**Recorded data**:
══════
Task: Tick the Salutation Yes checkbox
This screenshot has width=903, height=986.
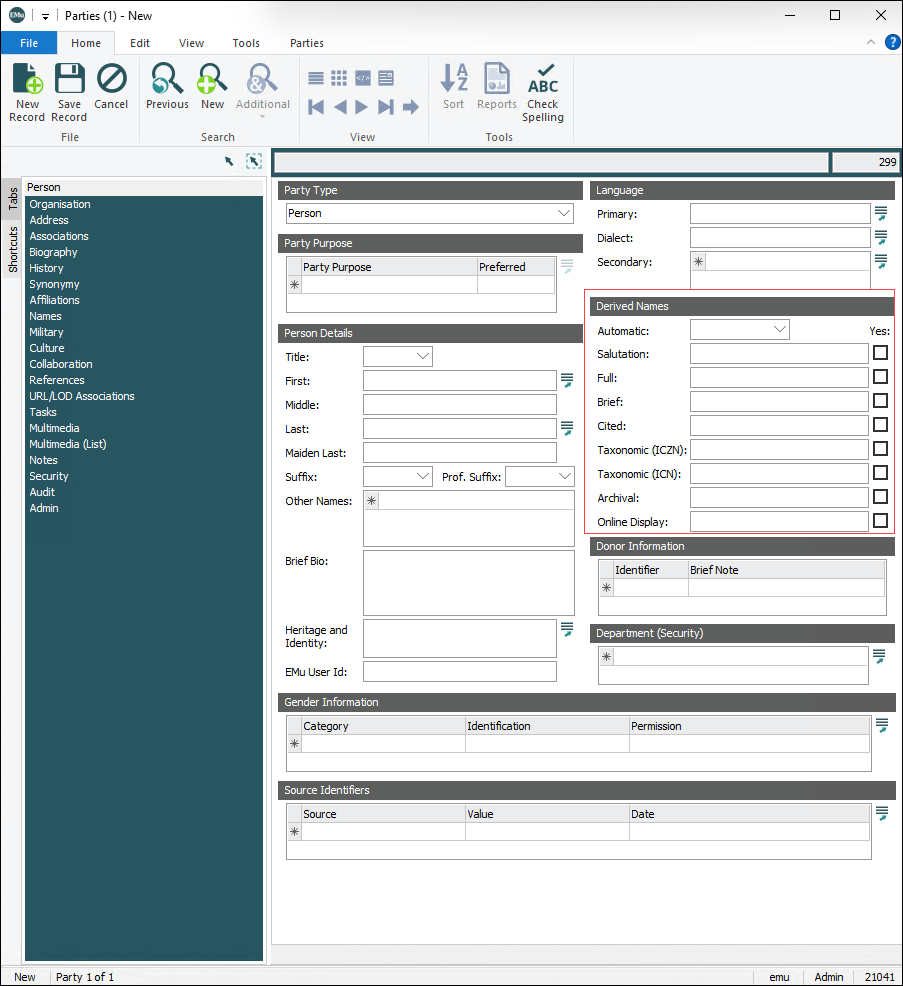Action: (880, 353)
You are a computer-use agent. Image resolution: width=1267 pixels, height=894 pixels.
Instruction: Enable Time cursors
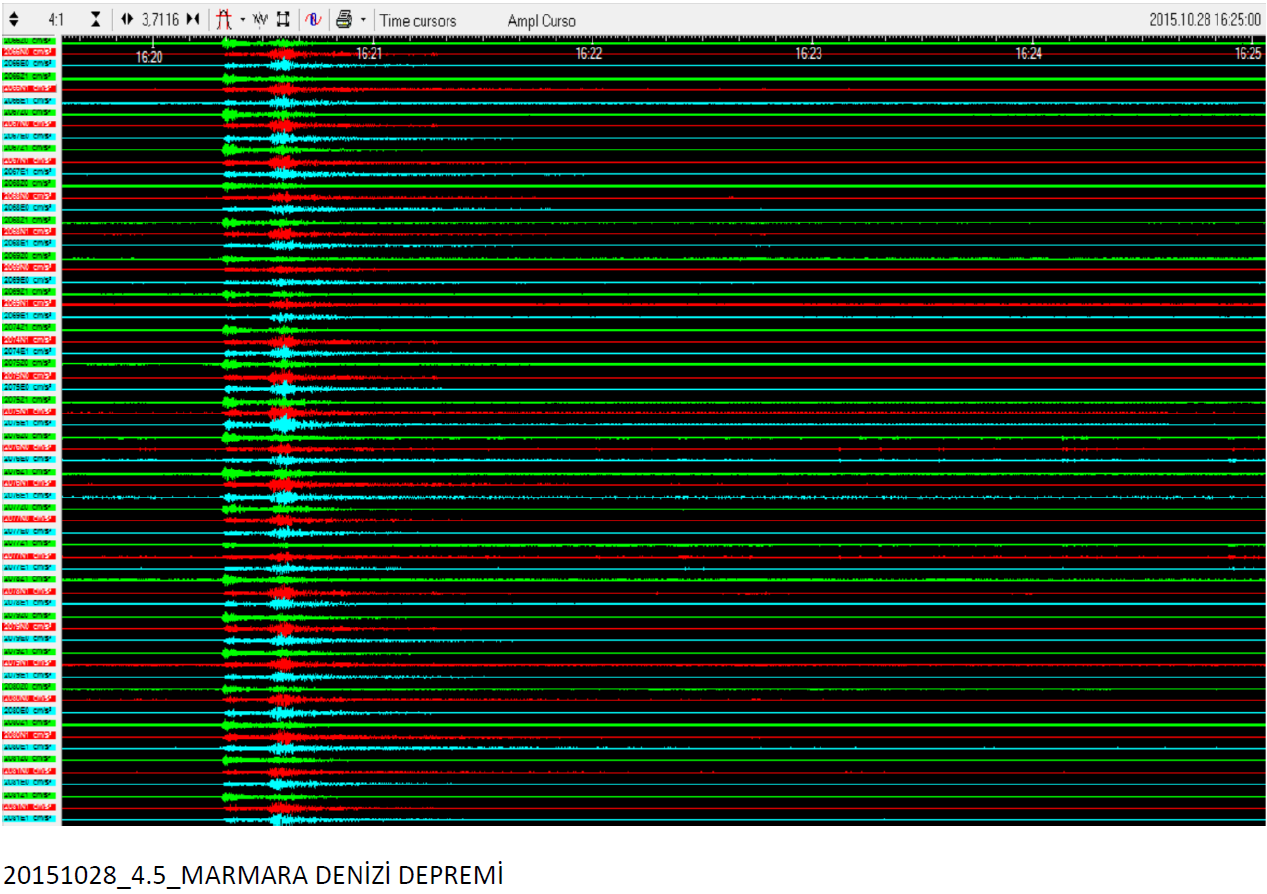point(417,21)

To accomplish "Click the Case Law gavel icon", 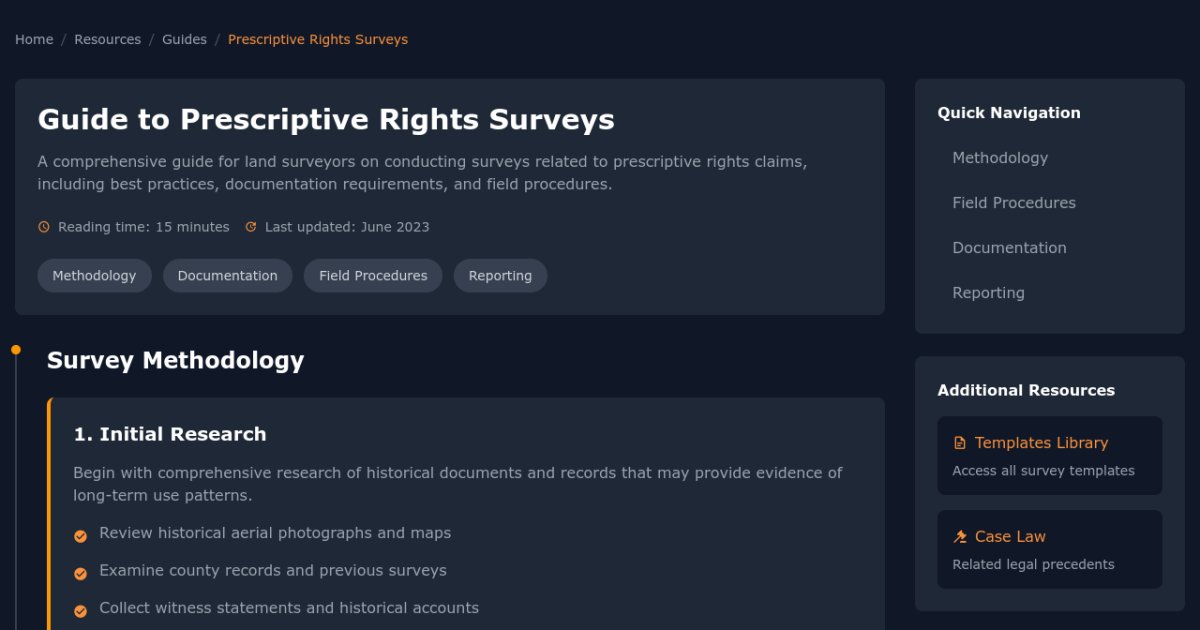I will (x=960, y=537).
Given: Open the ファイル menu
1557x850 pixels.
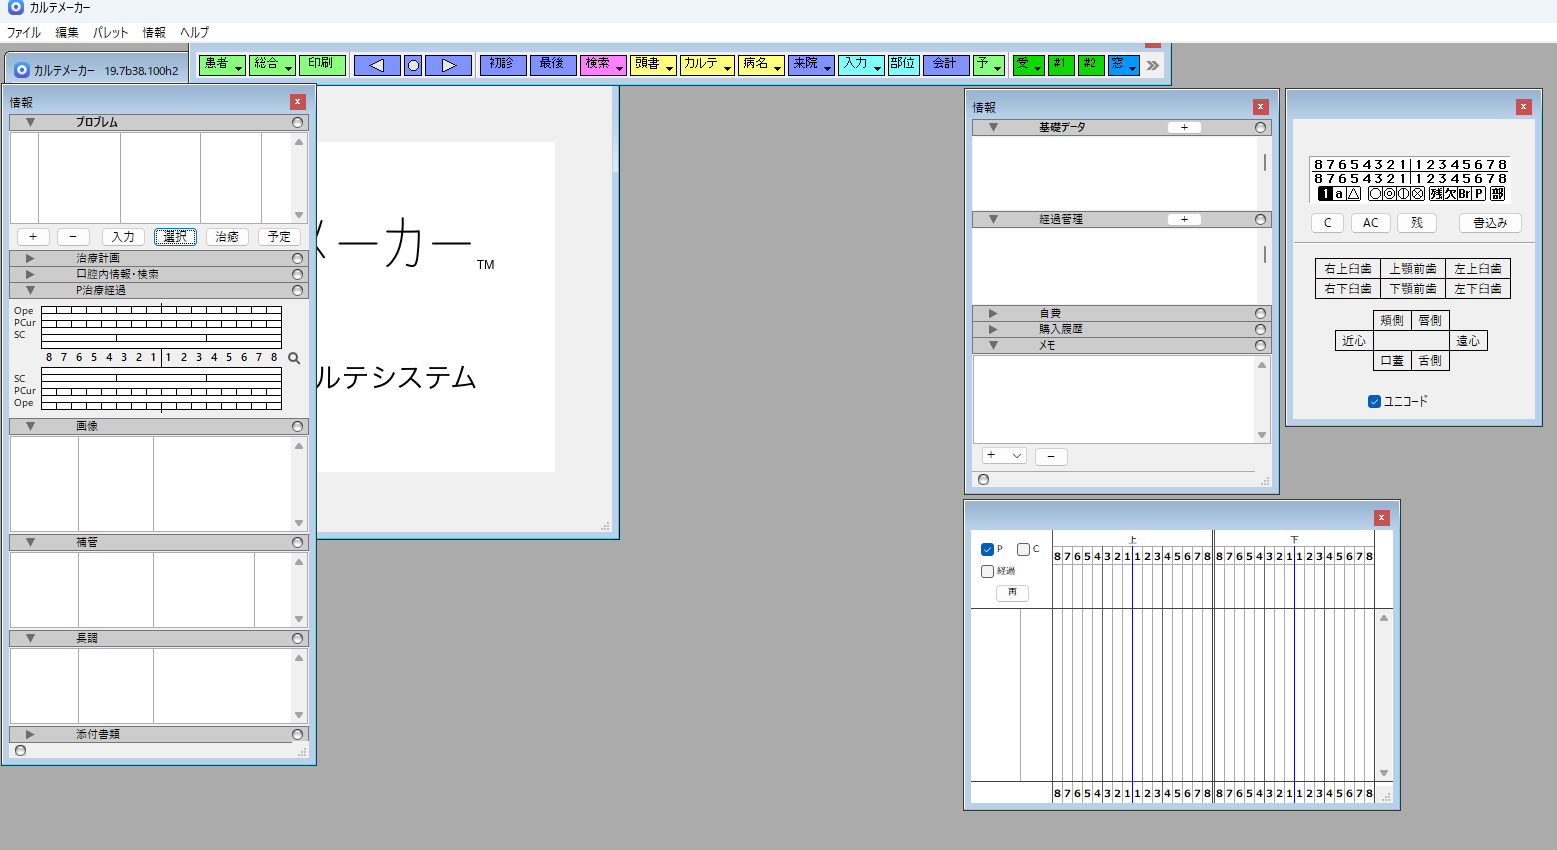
══════
**Aim of the exercise**:
Please count the lines that hold "pixels" in this data and report the total alone.

**Answer**:
2